Pemberian Orang Sakit

Imam Syafi’i berkata: Ketika seseorang memerdekakan enam orang budaknya sewaktu ia sakit dan ia tidak mempunyai harta lain selain budak-budak itu, kemudian ia meninggal dunia, lalu Rasulullah memerdekakan dua orang dari budaknya dan menyisakan empat orang untuk tetap menjadi budak, hal ini menunjukkan bahwa setiap hartanya yang dirusakkan seseorang ketika ia sakit dan tidak ada ganti yang akan diambil oleh orang yang meminta imbalan dari miliknya di dunia, kemudian ia meninggal dunia karena sakit yang dideritanya, (dengan demikian) maka hukum yang berlaku adalah hukum wasiat. Jika ia sehat, maka pemberiannya sempurna seperti pemberian orang yang sehat.

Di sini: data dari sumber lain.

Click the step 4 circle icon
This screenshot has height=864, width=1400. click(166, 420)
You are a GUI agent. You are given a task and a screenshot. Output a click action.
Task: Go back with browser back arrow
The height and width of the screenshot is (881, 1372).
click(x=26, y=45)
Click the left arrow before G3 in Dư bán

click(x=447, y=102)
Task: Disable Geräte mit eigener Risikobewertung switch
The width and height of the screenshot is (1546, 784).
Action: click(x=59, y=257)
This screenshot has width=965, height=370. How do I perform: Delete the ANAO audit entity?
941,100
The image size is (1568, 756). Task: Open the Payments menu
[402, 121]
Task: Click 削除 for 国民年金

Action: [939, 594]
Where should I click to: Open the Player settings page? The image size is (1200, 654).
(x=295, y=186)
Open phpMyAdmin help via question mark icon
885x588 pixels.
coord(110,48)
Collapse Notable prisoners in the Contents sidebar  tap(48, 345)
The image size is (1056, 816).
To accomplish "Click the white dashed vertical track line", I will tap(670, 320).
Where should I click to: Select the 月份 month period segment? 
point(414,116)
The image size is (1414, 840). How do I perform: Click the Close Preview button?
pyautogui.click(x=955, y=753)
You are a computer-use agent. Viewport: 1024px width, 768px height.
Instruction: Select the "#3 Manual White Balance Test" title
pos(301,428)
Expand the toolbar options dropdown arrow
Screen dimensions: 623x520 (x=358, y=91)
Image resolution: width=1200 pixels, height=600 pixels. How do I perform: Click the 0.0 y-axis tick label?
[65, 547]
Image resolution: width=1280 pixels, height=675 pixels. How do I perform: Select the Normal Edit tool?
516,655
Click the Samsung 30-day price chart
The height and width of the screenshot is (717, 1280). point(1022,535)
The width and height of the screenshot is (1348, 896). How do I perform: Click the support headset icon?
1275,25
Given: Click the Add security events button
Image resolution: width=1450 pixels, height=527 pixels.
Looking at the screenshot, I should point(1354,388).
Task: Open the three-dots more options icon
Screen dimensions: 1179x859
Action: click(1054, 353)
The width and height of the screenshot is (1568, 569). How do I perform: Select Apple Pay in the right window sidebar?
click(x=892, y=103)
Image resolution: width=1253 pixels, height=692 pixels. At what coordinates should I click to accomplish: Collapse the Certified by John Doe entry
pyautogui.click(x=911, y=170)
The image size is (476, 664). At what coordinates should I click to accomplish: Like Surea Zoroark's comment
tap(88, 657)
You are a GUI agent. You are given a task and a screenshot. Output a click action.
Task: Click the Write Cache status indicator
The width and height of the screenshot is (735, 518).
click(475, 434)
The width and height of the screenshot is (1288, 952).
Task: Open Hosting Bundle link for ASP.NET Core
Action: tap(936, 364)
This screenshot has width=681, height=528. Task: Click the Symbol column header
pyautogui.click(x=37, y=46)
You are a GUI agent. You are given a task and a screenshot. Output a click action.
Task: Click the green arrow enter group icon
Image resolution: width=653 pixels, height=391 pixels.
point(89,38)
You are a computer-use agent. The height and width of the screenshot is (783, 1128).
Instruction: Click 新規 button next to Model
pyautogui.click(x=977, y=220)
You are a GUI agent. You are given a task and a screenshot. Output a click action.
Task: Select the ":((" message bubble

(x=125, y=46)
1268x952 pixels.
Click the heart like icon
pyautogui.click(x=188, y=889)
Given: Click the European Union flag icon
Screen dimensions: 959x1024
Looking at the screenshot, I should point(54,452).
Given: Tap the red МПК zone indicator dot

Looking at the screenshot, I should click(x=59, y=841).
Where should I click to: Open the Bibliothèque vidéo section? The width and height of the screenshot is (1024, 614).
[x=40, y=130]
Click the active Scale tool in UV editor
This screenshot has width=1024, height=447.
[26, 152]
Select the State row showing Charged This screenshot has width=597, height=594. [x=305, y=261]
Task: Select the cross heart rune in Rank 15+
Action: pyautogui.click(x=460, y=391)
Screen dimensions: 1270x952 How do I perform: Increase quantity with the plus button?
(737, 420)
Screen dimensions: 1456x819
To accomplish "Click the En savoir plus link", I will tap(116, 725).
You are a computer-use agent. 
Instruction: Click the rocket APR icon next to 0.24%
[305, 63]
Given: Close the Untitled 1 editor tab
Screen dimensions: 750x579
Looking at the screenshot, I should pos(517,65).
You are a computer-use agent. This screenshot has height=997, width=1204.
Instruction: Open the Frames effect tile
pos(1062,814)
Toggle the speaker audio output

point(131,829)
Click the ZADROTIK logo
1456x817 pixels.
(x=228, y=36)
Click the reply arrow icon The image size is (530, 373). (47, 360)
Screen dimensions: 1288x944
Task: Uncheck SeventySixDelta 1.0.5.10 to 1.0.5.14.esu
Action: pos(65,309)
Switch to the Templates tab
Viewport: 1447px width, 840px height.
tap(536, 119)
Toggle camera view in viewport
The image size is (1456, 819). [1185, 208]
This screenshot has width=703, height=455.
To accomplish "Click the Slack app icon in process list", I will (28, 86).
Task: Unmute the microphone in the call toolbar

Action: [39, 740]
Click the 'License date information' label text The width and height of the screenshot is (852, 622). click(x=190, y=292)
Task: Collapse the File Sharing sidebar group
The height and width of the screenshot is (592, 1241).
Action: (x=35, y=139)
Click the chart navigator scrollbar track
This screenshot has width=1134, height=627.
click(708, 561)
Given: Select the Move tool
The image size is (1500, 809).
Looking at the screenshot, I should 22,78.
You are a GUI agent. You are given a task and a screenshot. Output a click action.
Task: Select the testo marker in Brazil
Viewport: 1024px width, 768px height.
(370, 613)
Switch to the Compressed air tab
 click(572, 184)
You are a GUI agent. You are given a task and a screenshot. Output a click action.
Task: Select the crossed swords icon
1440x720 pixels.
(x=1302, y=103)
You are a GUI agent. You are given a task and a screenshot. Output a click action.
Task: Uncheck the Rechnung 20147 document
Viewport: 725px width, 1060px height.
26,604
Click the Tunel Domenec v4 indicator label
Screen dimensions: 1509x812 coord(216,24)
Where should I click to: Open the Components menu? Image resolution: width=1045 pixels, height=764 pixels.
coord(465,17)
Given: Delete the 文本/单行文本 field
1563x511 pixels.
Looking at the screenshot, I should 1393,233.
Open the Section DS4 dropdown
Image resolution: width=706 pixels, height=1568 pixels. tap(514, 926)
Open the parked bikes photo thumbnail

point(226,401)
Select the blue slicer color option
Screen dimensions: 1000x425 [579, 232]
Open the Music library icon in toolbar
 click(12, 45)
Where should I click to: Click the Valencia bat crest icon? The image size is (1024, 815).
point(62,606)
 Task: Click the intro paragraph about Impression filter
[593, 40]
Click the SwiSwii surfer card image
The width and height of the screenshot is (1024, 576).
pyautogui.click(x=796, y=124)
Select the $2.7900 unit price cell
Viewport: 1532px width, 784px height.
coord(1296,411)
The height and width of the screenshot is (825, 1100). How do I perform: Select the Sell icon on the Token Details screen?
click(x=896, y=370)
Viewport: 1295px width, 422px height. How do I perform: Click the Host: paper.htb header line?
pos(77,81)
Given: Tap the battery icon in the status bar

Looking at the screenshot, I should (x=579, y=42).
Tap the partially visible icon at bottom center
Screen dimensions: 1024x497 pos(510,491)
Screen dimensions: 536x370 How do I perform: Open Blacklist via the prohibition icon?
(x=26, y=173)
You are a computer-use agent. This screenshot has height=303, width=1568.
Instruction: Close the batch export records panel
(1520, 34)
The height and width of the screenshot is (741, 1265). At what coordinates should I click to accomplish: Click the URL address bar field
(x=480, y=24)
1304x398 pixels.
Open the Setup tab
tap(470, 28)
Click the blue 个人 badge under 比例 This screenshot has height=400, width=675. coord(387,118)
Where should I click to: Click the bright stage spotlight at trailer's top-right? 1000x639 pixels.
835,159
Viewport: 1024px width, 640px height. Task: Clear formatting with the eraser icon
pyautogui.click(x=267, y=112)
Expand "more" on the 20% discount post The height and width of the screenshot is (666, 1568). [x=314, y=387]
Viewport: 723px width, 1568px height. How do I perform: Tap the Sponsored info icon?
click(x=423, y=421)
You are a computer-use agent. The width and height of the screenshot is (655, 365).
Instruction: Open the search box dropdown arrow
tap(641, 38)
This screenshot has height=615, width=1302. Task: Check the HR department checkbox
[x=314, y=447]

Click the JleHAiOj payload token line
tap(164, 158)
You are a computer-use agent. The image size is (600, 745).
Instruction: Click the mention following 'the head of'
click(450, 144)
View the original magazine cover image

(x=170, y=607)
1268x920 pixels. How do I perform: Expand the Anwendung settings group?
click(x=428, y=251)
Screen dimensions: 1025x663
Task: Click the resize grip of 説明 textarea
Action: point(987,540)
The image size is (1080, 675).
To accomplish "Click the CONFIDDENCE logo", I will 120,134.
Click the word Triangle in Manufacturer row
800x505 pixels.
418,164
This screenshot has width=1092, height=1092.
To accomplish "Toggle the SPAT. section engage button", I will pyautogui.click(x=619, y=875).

Jika ia meninggal dunia karena sakitnya, maka hukum yang dipakai adalah hukum wasiat. Ketika kesehatannya kembali setelah hartanya dihabiskan, kemudian ia kembali sakit dan meninggal dunia, maka pemberiannya diberikan dengan sempurna apabila dia dalam keadaan sehat setelah memberi.

Imam Syafi’i berkata: Tidak boleh mengambil imbalan atas pemberian yang pasti (tanpa syarat) yang dilakukan oleh seseorang yang sedang sakit, baik ia sebagai ahli waris atau bukan. Seseorang dapat memberikan pemberian itu kepada orang yang menerima pada hari ia memberikannya. Apabila ia meninggal dunia dan tidak ada yang mewarisinya, maka pemberian itu ditangguhkan (mauquj). Jika ia meninggal dunia dan yang diberikan itu adalah ahli warisnya, maka pemberian itu dibatalkan. Karena apabila saya jadikan pemberian yang pasti itu dari sepertiga harta, maka saya tidak menjadikannya untuk ahli waris pada sepertiga harta sebagai wasiat. Jika pemberian itu dilakukan ketika ia meninggal dunia dan bukan dari ahli waris, maka saya membolehkan untuknya, karena itu adalah wasiat bukan untuk ahli waris.

Imam Syafi’i berkata: Segala pemberian orang sakit yang diambil sebagai imbalan, yang diambil oleh orang lain dari hartanya di dunia, lalu imbalan itu diambilnya dan orang dapat melakukan tawar-menawar dalam hal imbalan itu, kemudian apabila ia meninggal dunia, maka hal itu boleh diambil darimodal. Apabila ia mengambil imbalan itu dan orang-orang tidak dapat melakukan tawar-menawar seperti itu, maka kelebihannya adalah pemberian tanpa imbalan dari sepertiga harta. Maka, siapapun yang dibolehkan mendapat wasiat, juga boleh mendapatkan pemberian itu. Dan, siapapun yang tidak boleh berwasiat, maka ia tidak boleh mengambil kelebihan itu.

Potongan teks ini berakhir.